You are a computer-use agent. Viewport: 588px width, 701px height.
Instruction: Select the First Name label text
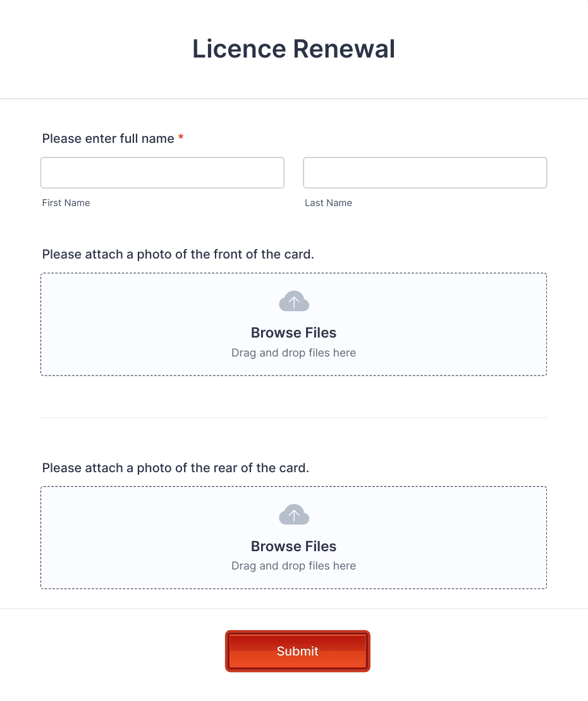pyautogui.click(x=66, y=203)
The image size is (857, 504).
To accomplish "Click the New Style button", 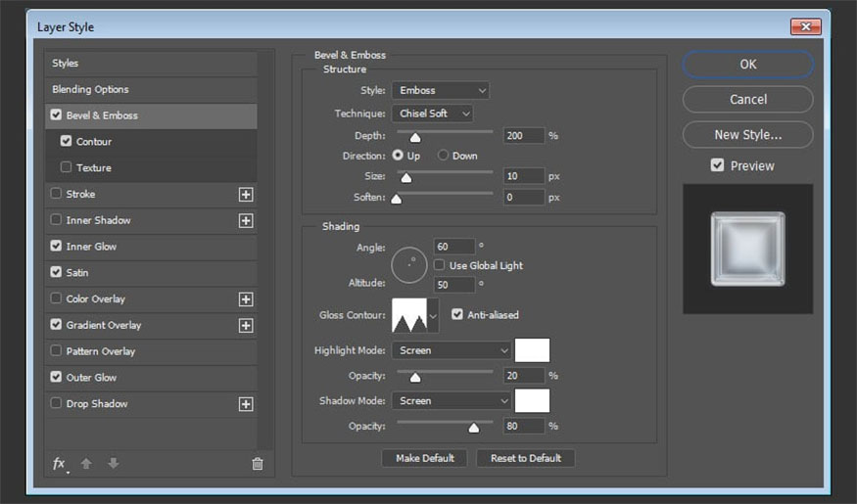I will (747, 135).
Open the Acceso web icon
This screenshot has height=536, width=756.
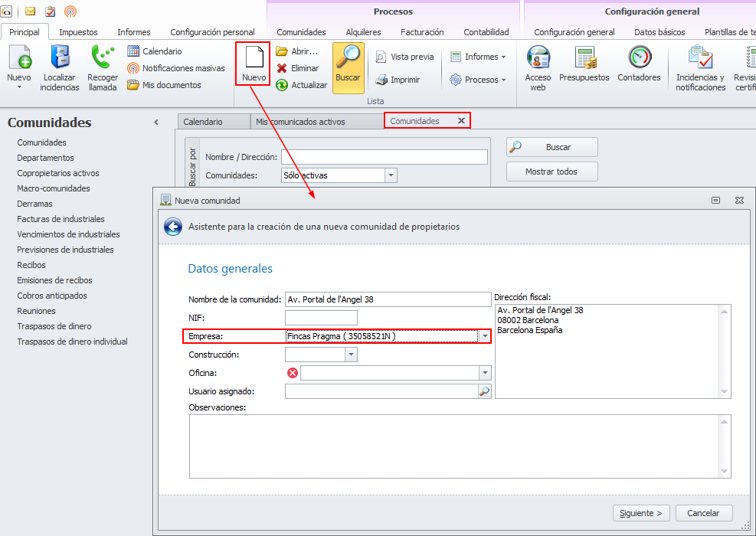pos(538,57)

______________________________

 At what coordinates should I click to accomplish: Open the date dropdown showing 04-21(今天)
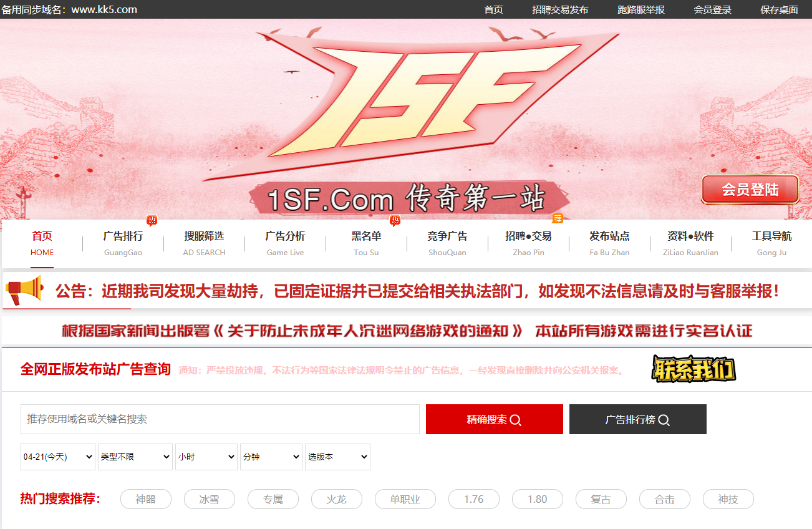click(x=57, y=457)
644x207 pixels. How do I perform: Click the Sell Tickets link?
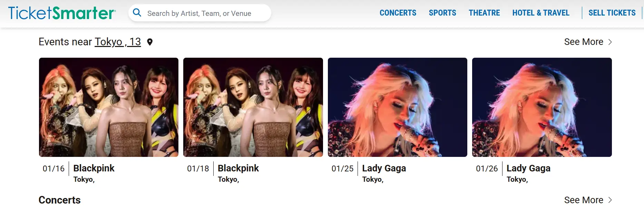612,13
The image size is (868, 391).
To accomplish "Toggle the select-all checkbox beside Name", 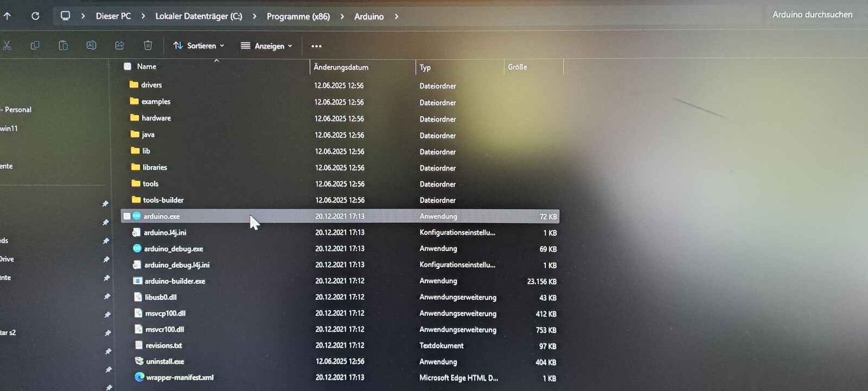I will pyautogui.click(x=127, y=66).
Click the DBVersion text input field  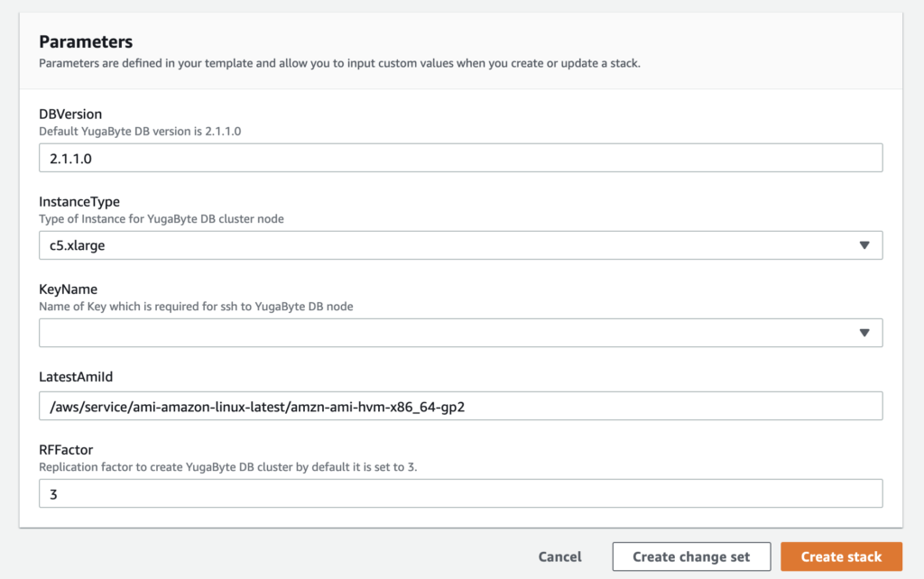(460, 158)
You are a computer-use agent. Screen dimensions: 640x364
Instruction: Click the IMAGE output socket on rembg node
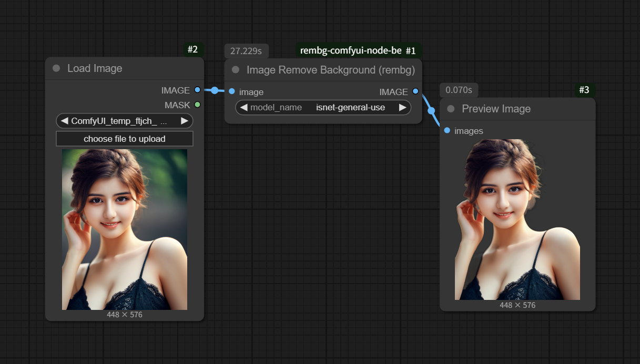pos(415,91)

______________________________

__About this task__. Go through the material above and count the lines that contain "agent"; give that number alone.

__Exercise result__. 2